Superintendent Louise Puddefoot from Met Operations said: “These groups do not have any consideration for other road users, and put themselves and members of the public at risk by driving recklessly in large numbers.

“They frighten and intimidate Londoners and tourists, and have caused considerable damage to local businesses.

“We know that some people may see the event advertised and think they are joining like-minded enthusiasts on a lawful ride, within legal parameters. This is not the case. These groups are not in keeping with the law, they ignore the rules of the road and drive ruthlessly, carrying out stunts on the roads and pavements.

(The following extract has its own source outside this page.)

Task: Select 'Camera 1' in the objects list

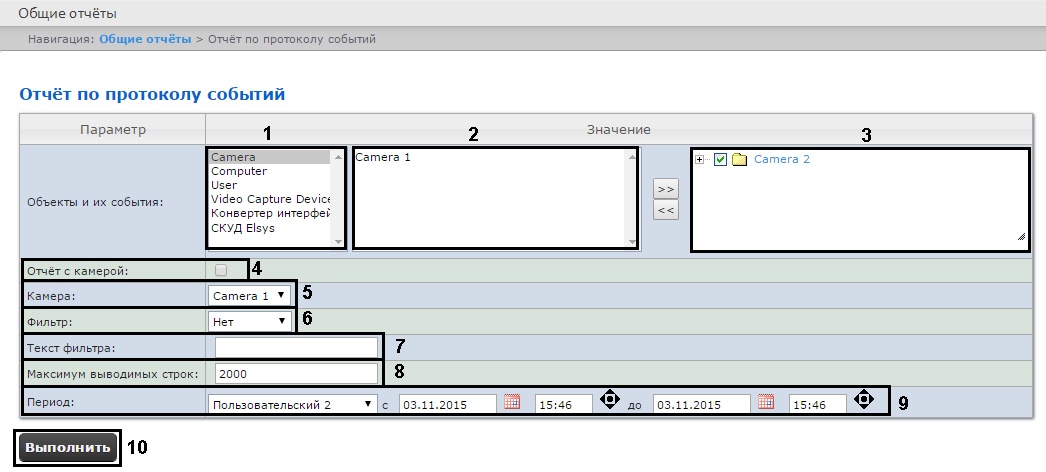Action: click(384, 158)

“Officers will be out across London throughout the Halloween period and will deploy a number of police tactics to prevent riders from driving dangerously. We intend to prevent disorder and crime caused by riders and we will be dealing robustly with offenders and making arrests where appropriate.”

Essex Police are taking part in the operation and have already issued warnings to individuals they believe are planning to take part. 

Last year pockets of between 75 and 300 bikes and quadbikes gathered at various locations in the county including Brentwood and Basildon.

There were reports of reckless riding, criminal damage, riders on pavements, and fire extinguishers being let off at members of the public.

Chief Superintendent Andy Mariner said: “We are aware that a ride out is planned again for this Halloween period and our message is clear – they are not welcome in Essex.

“Last year, some individuals caused criminal damage to businesses, they deliberately rode dangerously on major roads and intimidated members of the public with anti-social behaviour.”

He said officers used a range of tactics, including stinger devices and seizing vehicles, to tackle the problem.

A Youtube video posted by user WH05 DAT and entitled “Halloween Ride Out 2017 - BIKELIFE VS POLICE” shows a group of motorcyclists and quad bike riders wearing masks and evading police blocks while carrying out wheelies and other tricks. 

A blog on the Story Institute website said that the individuals who take part in Halloween ride outs are not as sinister as the police make them out to be, and that the movement is a chance for young disaffected males to get together and show off their bike skills.

The blog reads: “The UK Bikelife movement is young, but in the past two years its growth has been dramatic. Quickly becoming a fully-formed subculture and underground sport scene with hundreds of riders in dozens of groups across London and further afield.

“The primary aim of the Bikelife scene is to bring young bikers together to ride, perform tricks and share videos and photos to a large and engaged social media following.

“Riders in the scene are predominantly young disaffected males from working class backgrounds who use riding as a means of escape from the harsh realities of daily life.”